■ DATA SHOWN
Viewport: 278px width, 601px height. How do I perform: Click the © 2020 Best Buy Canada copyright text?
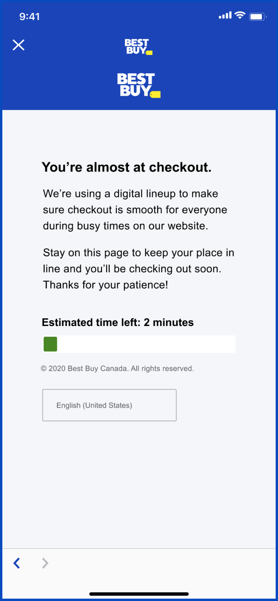[117, 369]
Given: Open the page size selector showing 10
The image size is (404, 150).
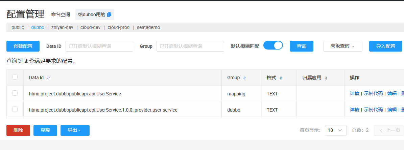Looking at the screenshot, I should click(x=335, y=130).
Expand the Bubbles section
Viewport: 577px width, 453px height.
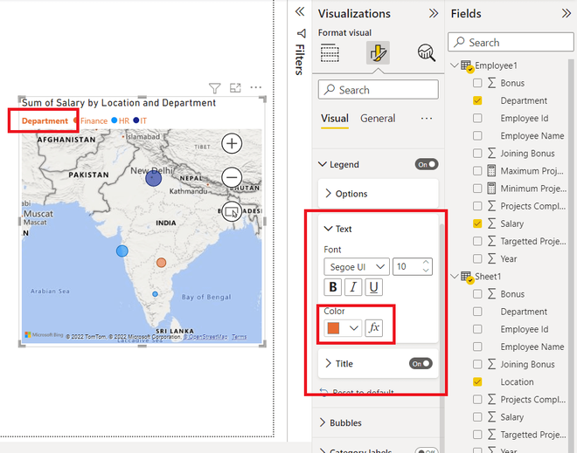(x=379, y=422)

■ DESCRIPTION OF THE TASK
Here the job is to print all the entries above exactly, minus the images.

■ SOLUTION TO THIS TASK
Viewport: 278px width, 601px height. How do I perform: Click the © 2020 Best Buy Canada copyright text?
[117, 369]
Given: Open the page size selector showing 10
The image size is (404, 150).
Looking at the screenshot, I should click(x=335, y=130).
Expand the Bubbles section
Viewport: 577px width, 453px height.
(x=379, y=422)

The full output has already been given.